5 keystrokes over WhatsApp over its privacy policy

The sanction in Argentina against Facebook for the modifications to the privacy policy of WhatsApp and its terms and conditions offer off-piste in Spanish and in a Latin American context regarding the manner of vigilance and sanctioning of a digital economy company with available legal remedies and recourse to the experiences of Europe and Europe, with its respective languages ​​and contexts .

1. Abusive clauses. First, the hechos. Argentina’s consumer protection office Facebook by impressing “abusive clauses” on WhatsApp users and restricting their rights as consumers. WhatsApp is a Facebook subsidiary (by Meta Platforms Inc.) that offers instant messaging services on a global scale.

With the modifications to its terms of service and its January 2121 Privacy Policy, WhatsApp limit its liability for data, incomplete with the need to burn clear information, clear and detailed to its users, and recover personal data without determining its object (finality) or its release, resolves the official.

2. Terms and conditions. Have to keep in mind that it was a sanctioned case of the Consumer protection regime and not since the protection of personal data, although also implicitly related to the privacy.

“Consumers are directly contraindicated in their ability to negotiate” and accept “forms reproduced in series, with clauses edited unilaterally by the provider of the service”, read in the resolution of the National Directorate of Defense of Consumer and Arbitration in Consumption (DNDC), dependent on the Ministry of Productive Development Argentina. The office acts with the principle of “granting a mayor protection to the most debilitating part in commercial relations”.

3. Denuncia ciudadana. The investigation of the consumer’s office is produced by the denunciation of Johanna C. Faliero, an expert expert in information and privacy law, in conformity with the cases of WhatsApp in 2021. The resolution, among other things, imposes a ban on the “use of our personal data”, says Faliero interviewed about the theme. “Here it is definite that it is changing the hecho to make the bad things, is to authorize unrestrictedly on the two of the applications that hagan some of the way that they are correct, absolutely anti-adversarial and in contravention of the regulations tenemos ”, dijo.

Facebook did not present the authority during the treatment of the sentence, but said that he was called to present his position on the subject (“descargo y pruebas”).

4. A rasguño for a beast. The resolution includes an economic sanction against Facebook of 5 million Argentine pesos (the equivalent in the case of $ 50,000 or in the case of one million Mexican pesos). These 5 million Argentine pesos are an insignificant amount for the finances of the social media giants, which alone can act and influence legislators and politicians in Washington cost 20 million dollars in 2021 or the equivalent of 2,100 million Argentine pesos.

For Faliero, author of the books The Right to Anonymous (2019) and The Protection of Personal Data (2021), the amount of the sanction can be ridiculous, but its radical value in the possibility of giving data in the reputation of Facebook y WhatsApp and provoke renewal among consumers to use its services.

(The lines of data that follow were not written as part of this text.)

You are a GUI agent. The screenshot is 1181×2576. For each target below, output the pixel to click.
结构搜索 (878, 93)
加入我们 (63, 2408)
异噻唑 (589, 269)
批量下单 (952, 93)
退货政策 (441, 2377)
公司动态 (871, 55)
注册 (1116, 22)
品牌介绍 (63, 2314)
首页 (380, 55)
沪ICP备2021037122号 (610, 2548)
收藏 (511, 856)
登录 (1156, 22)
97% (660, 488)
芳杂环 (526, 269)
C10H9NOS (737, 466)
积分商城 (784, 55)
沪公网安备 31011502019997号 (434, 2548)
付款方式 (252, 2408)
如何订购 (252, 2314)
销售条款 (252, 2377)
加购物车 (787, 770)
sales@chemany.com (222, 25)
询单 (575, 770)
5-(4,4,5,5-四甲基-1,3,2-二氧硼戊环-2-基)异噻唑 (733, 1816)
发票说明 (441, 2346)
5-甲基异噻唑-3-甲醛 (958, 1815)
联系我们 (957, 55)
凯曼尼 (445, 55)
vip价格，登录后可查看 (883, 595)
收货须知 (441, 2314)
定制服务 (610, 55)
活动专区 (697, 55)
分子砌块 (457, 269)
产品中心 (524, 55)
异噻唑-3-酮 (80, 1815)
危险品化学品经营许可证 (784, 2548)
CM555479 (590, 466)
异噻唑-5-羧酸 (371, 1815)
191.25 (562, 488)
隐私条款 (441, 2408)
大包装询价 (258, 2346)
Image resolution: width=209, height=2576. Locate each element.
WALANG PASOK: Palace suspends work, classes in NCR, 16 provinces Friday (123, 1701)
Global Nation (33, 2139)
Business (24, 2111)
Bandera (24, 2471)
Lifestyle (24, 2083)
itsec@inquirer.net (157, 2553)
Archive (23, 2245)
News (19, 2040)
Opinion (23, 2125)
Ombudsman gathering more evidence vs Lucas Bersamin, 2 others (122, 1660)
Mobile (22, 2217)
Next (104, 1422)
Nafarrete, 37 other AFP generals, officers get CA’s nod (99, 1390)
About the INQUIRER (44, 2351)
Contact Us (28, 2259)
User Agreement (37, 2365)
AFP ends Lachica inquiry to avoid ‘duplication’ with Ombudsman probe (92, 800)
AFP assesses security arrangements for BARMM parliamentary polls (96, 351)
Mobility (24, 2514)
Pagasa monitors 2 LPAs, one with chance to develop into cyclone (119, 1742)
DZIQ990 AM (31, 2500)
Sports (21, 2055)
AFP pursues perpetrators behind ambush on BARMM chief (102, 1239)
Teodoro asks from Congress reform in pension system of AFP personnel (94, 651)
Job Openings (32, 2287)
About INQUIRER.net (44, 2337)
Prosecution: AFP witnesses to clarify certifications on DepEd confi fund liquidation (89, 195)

5. Spanish language. The sanctioning of the consumer office of Argentina — which will be appealed by Facebook, as I confirmed a quote from Meta– is subject to a requirement of vigilance and sanction in Spanish idiom, which can be replicated by the authorities of other Latin American countries, which share a common vision of the human rights and the Traverse Human Rights System, and which have other traditions the defense of consumers.

Insisting on the subject of the language because of the regulatory acquisitions in Latin America, there are large scales of companies and services in the digital economy, dominated mainly by entities known as Facebook, Google, Amazon, Microsoft o Apple and with the English idiom as a derivation of priority priority.

The Argentine example should incentivize other national authorities to refute the idea that companies with their own jurisdictions are in need of legal complicity in offering their services. Imagine for a second Profeco do we defend ourselves?

José Soto Galindo

Editor of The Economist Online

Economy

Periodical. Since 2010, the digital version of The Economist has been published in Mexico City. Master in Transparency and Protection of Personal Data at the University of Guadalajara. It specializes in the communication of telecommunications and information technologies. My personal blog is Economicón.